**Required work:**
Please return, word for word, the part of the records that opens with the line containing "coordinates (1194, 868)." and closes with the line containing "x-tick-label: 10 is", both lines included.

**Collected data entries:**
==========

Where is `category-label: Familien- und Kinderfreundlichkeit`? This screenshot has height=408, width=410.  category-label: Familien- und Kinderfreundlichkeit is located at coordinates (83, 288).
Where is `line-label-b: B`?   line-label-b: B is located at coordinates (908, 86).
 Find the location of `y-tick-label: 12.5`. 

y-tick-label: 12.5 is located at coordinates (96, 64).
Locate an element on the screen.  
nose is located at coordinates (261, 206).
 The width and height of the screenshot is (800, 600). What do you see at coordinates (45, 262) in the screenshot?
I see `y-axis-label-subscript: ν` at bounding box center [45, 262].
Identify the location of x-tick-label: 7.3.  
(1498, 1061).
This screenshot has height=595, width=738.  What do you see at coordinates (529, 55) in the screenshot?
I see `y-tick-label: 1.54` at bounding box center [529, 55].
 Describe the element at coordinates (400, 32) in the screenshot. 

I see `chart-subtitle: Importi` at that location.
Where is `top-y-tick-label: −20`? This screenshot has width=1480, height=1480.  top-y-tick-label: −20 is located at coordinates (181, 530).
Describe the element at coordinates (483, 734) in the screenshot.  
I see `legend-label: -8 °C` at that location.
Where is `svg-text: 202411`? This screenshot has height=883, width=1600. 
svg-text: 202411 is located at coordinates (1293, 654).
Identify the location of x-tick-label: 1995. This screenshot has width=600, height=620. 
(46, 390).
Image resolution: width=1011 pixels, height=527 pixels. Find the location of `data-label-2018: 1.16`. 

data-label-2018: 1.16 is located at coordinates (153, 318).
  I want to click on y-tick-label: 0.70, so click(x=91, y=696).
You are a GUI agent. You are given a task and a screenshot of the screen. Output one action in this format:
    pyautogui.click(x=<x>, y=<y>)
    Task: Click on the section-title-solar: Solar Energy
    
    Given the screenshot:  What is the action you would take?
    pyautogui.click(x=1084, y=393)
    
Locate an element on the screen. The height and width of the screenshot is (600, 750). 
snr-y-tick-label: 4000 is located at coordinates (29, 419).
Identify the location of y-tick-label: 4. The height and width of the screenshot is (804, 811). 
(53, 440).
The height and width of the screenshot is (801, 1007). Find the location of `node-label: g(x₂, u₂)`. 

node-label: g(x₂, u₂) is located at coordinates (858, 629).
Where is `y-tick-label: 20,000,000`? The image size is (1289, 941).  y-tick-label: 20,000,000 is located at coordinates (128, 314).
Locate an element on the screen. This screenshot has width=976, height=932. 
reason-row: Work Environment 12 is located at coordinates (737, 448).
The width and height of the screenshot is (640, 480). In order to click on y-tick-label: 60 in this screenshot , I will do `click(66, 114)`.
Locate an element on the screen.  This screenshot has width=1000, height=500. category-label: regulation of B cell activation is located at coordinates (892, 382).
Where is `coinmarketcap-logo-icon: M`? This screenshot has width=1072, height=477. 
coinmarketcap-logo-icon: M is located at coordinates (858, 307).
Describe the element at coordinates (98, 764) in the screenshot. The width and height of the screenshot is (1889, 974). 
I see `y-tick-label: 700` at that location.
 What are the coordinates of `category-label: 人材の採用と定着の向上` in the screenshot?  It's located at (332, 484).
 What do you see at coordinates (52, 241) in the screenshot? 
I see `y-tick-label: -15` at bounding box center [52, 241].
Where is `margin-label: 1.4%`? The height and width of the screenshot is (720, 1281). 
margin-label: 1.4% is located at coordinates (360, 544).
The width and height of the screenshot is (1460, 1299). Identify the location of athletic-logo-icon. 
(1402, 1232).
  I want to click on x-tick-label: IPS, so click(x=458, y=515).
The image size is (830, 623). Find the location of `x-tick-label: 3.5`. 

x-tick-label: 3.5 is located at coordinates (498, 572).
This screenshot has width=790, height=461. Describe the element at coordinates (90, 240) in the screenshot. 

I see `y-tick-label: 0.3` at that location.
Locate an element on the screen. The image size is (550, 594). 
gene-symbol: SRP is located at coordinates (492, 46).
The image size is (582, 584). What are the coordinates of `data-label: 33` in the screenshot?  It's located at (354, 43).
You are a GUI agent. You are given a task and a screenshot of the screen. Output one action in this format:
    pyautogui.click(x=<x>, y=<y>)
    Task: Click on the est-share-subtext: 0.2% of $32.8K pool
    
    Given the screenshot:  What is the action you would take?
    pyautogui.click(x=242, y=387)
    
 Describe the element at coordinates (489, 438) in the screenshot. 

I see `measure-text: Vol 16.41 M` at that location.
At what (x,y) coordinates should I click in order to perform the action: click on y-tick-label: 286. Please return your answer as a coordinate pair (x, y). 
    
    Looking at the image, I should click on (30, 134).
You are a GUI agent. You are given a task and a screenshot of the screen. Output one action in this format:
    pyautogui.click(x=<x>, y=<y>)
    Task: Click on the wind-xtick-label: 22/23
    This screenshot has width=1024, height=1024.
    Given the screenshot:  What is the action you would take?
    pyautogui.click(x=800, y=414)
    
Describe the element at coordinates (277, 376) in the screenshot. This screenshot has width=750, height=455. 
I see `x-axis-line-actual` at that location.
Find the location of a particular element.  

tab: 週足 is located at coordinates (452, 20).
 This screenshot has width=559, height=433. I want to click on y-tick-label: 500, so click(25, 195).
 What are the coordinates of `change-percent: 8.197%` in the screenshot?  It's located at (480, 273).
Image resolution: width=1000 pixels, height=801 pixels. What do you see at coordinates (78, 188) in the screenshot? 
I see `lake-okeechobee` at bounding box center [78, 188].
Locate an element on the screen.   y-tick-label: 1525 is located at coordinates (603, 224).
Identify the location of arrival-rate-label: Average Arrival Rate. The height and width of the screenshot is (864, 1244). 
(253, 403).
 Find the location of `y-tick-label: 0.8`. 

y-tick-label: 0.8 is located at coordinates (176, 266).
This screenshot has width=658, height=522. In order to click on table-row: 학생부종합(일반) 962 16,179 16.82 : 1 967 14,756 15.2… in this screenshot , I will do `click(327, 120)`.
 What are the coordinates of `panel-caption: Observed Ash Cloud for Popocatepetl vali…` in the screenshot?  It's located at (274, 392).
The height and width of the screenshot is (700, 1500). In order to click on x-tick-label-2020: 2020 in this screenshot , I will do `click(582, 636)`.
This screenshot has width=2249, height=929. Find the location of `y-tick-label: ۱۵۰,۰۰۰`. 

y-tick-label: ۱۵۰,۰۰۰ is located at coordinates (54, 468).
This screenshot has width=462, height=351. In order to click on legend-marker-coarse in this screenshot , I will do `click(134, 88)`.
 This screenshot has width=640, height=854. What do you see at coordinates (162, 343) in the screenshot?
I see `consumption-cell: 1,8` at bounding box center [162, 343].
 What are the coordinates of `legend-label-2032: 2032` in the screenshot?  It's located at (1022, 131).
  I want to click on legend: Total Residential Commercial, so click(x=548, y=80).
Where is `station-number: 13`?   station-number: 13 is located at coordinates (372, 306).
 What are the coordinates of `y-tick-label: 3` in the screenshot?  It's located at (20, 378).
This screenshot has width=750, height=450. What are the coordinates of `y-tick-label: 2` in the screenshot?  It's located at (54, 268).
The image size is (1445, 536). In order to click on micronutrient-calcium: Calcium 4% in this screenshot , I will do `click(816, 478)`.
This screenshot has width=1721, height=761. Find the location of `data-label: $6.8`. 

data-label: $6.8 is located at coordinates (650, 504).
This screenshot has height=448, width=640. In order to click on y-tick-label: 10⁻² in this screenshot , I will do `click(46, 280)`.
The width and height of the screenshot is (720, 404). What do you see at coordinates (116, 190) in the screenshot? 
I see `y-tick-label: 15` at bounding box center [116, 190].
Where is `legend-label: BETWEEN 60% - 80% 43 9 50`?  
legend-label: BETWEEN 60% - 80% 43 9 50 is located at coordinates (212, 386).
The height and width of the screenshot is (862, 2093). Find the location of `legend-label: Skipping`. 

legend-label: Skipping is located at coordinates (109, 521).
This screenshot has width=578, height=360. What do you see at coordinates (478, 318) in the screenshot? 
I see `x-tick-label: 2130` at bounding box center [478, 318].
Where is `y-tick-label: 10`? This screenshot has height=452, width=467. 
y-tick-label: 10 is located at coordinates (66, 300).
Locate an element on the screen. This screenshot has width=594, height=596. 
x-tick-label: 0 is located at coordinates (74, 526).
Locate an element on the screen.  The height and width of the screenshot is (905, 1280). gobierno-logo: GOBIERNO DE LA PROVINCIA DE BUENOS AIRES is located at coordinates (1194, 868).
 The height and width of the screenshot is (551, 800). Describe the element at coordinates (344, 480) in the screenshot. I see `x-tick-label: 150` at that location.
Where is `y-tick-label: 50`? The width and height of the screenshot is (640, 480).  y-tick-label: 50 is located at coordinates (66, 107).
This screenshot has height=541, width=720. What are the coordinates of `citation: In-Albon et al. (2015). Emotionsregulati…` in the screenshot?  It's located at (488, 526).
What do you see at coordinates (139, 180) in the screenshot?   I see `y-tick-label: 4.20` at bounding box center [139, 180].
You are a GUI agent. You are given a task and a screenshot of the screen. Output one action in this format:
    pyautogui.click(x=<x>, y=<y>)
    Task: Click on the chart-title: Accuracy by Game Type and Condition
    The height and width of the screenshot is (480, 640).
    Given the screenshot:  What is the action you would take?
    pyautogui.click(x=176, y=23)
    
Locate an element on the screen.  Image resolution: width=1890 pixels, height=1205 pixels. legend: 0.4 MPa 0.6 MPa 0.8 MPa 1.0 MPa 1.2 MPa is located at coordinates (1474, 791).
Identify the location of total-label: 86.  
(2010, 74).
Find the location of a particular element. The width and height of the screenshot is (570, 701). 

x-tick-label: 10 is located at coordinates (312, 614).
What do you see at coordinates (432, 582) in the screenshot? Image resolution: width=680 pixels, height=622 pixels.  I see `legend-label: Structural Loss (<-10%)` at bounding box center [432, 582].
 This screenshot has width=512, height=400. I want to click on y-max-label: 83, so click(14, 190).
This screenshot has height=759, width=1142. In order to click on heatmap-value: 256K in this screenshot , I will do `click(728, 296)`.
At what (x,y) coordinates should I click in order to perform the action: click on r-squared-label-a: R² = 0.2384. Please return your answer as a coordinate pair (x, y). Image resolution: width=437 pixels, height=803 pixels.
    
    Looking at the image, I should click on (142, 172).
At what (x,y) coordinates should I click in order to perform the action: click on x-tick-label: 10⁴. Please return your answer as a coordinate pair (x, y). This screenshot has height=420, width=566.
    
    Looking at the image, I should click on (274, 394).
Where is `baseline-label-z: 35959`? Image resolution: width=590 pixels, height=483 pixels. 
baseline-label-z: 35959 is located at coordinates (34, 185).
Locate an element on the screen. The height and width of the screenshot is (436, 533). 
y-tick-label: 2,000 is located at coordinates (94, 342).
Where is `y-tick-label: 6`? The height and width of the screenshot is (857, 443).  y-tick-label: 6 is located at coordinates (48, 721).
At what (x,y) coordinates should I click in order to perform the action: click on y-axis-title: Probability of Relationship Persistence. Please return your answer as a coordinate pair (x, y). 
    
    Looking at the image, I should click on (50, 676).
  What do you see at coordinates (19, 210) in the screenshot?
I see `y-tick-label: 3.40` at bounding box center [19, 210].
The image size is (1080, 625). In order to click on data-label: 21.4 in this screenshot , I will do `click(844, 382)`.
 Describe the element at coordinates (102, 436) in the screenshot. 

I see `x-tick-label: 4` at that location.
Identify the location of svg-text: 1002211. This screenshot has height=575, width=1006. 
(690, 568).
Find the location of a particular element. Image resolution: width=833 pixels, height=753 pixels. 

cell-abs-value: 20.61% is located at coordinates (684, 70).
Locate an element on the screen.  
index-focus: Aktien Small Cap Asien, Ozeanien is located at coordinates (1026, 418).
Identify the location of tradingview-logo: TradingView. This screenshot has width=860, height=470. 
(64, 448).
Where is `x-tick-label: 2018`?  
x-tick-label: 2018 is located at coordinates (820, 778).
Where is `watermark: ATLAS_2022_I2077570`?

==========

**Your response:**
Locate an element on the screen.  The height and width of the screenshot is (905, 1280). gobierno-logo: GOBIERNO DE LA PROVINCIA DE BUENOS AIRES is located at coordinates (1194, 868).
 The height and width of the screenshot is (551, 800). Describe the element at coordinates (344, 480) in the screenshot. I see `x-tick-label: 150` at that location.
Where is `y-tick-label: 50`? The width and height of the screenshot is (640, 480).  y-tick-label: 50 is located at coordinates (66, 107).
This screenshot has height=541, width=720. What are the coordinates of `citation: In-Albon et al. (2015). Emotionsregulati…` in the screenshot?  It's located at (488, 526).
What do you see at coordinates (139, 180) in the screenshot?   I see `y-tick-label: 4.20` at bounding box center [139, 180].
You are a GUI agent. You are given a task and a screenshot of the screen. Output one action in this format:
    pyautogui.click(x=<x>, y=<y>)
    Task: Click on the chart-title: Accuracy by Game Type and Condition
    The height and width of the screenshot is (480, 640).
    Given the screenshot:  What is the action you would take?
    pyautogui.click(x=176, y=23)
    
Locate an element on the screen.  Image resolution: width=1890 pixels, height=1205 pixels. legend: 0.4 MPa 0.6 MPa 0.8 MPa 1.0 MPa 1.2 MPa is located at coordinates (1474, 791).
Identify the location of total-label: 86.  
(2010, 74).
Find the location of a particular element. The width and height of the screenshot is (570, 701). 

x-tick-label: 10 is located at coordinates (312, 614).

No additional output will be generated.